▸ How to complete this task: Beginning with the line containing "Toggle green check" and ending at the last line of the data, set down every line exactly, leaving out all pictures.
++++ Records provided
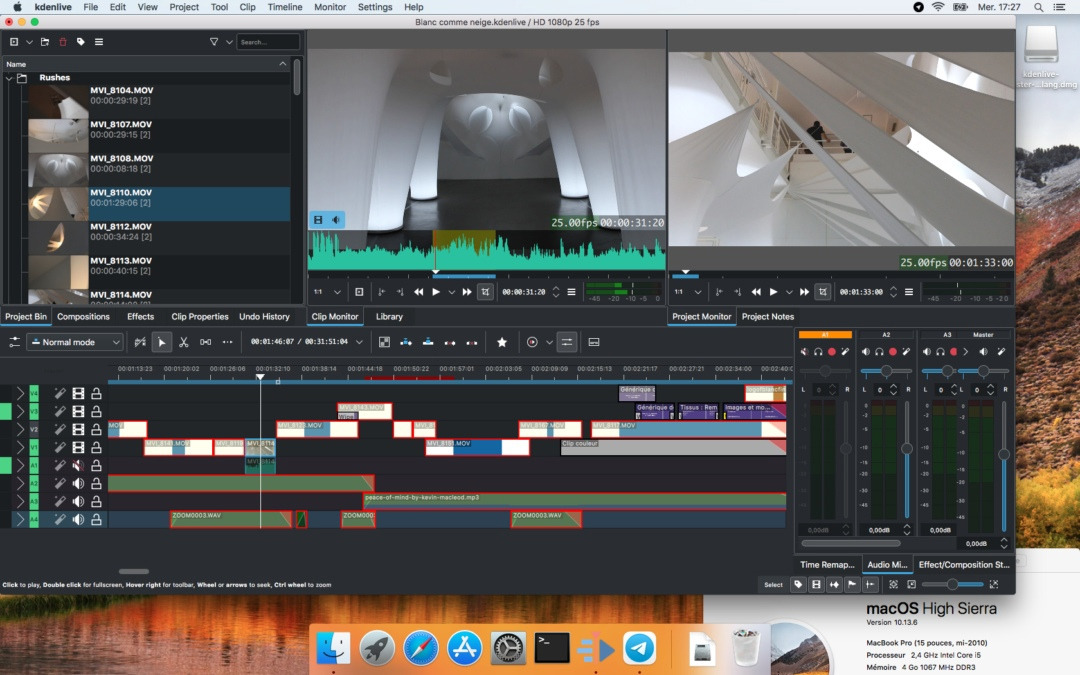Viewport: 1080px width, 675px height.
Task: Collapse the Rushes folder in bin
Action: (x=9, y=78)
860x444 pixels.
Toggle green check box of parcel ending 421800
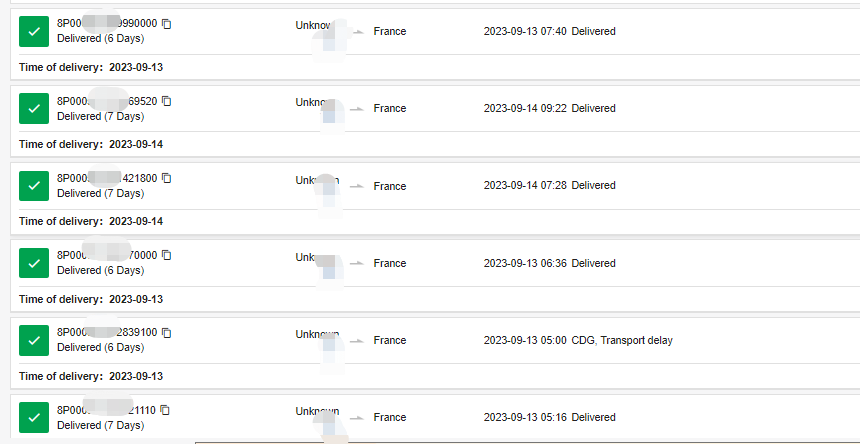[34, 186]
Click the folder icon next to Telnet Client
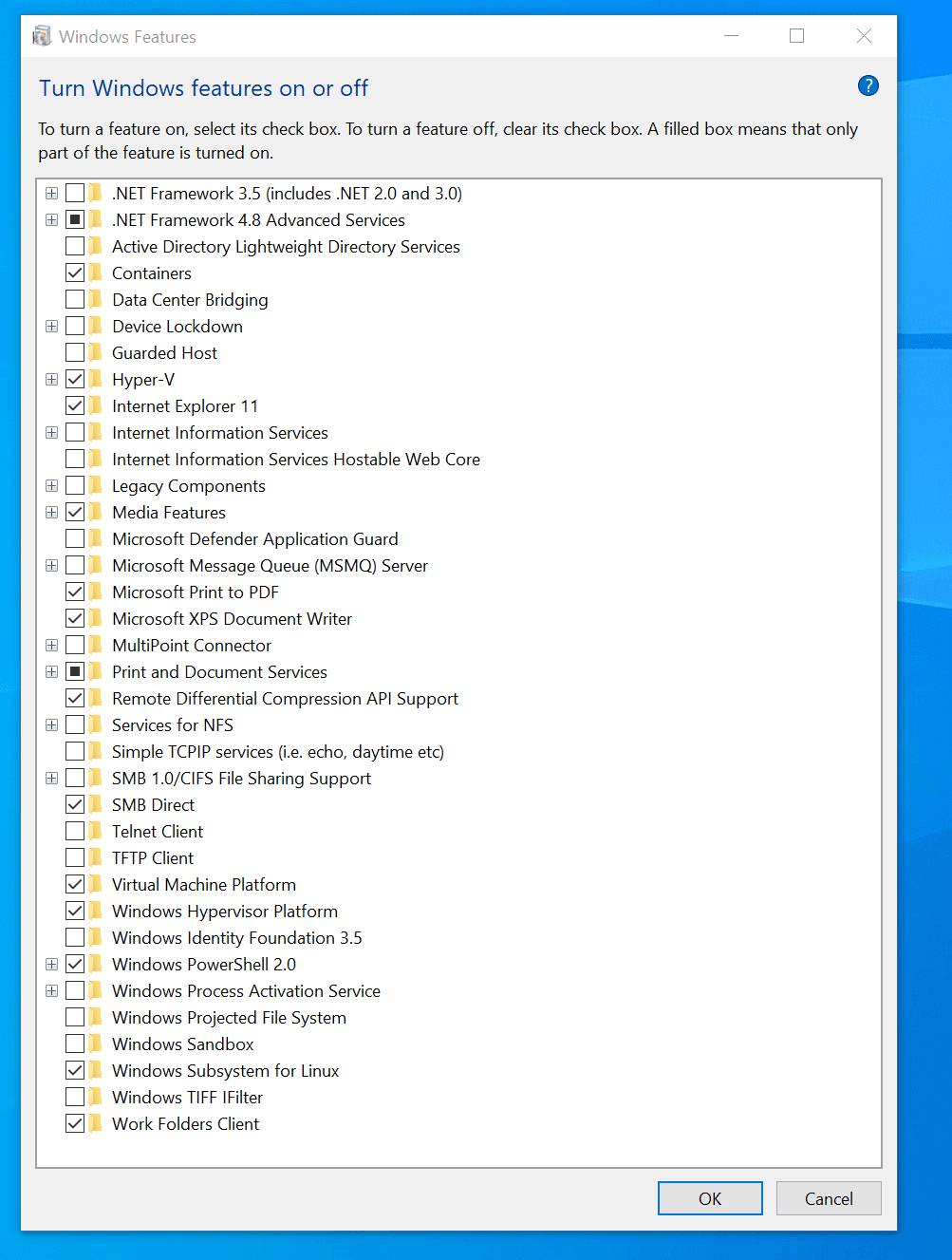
++++++++
▸ Final answer:
Toggle green check box of parcel ending 421800
[34, 186]
Click the folder icon next to Telnet Client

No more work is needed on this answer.